The Indian Government is all set to introduce the Development of Enterprise and Service Hubs (DESH) Bill in the upcoming monsoon session of Parliament. This legislation aims to revamp the Special Economic Zone law of 2005, stimulating interest in SEZs and creating more comprehensive economic hubs.
Understanding the DESH Bill
The DESH Bill proposes a significant transformation to the current SEZ law. The existing SEZs will be restructured and renamed as Development hubs, liberated from several limiting laws. Designed to boost both export-oriented and domestic investment, these hubs will perform dual roles as domestic tariff areas and SEZs.
To level the taxation playfield, the government might impose an equalization levy on goods or services supplied domestically, aligning taxes with those imposed by units outside.
The Rationale Behind Replacing the Existing SEZ Act
The World Trade Organization’s dispute settlement panel ruled that India’s export-related schemes, such as the SEZ Scheme, were inconsistent with WTO rules. This is due to direct linkage of tax benefits to exports, which could manipulate market prices—something that the countries are not permitted to do.
Furthermore, SEZs began to lose their appeal following the introduction of the minimum alternate tax and a sunset clause to eliminate tax incentives. For instance, SEZ units used to receive 100% income tax exemption on export income for the first five years, 50% over the following five years, and 50% of the reinvested export profit for another five years.
Significance of the DESH Legislation
Unlike the SEZ regime, which primarily aimed at promoting exports, the DESH Bill has a broader goal—it intends to boost domestic manufacturing and create jobs through ‘development hubs’. These hubs would no longer need to be net foreign exchange positive on a five-year cumulative basis, i.e., exporting more than importing, which is a mandate in the SEZ regime. This makes the hubs WTO-compliant.
New Provisions Under DESH Legislation
The DESH legislation introduces an online single-window portal for providing time-bound approvals for establishing and operating these hubs. It facilitates companies to sell in the domestic market, wherein they pay duties only on the imported inputs and raw materials instead of the final product.
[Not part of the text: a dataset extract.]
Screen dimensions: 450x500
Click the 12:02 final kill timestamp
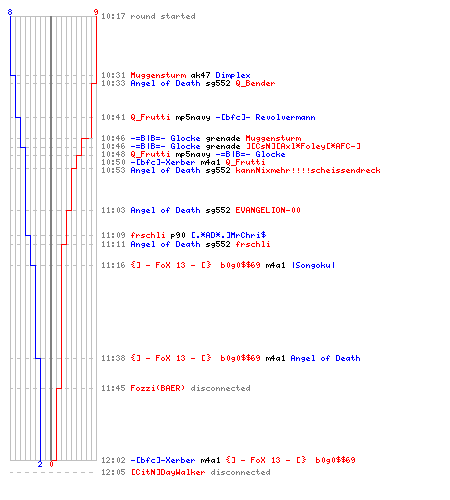click(113, 460)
Notably, it does away with the mandatory forex payment requirement present under the SEZ regime.
Empowering States Under DESH Regulation
The DESH initiative provides an increased role for States. State boards will be established to supervise the functioning of these development hubs, approving imports or procurement of goods, monitoring the utilization of goods or services, warehousing, and trading. Unlike the SEZ regime where the commerce department at the Centre made most decisions, States will now have the authority to recommend development hubs for central board approval.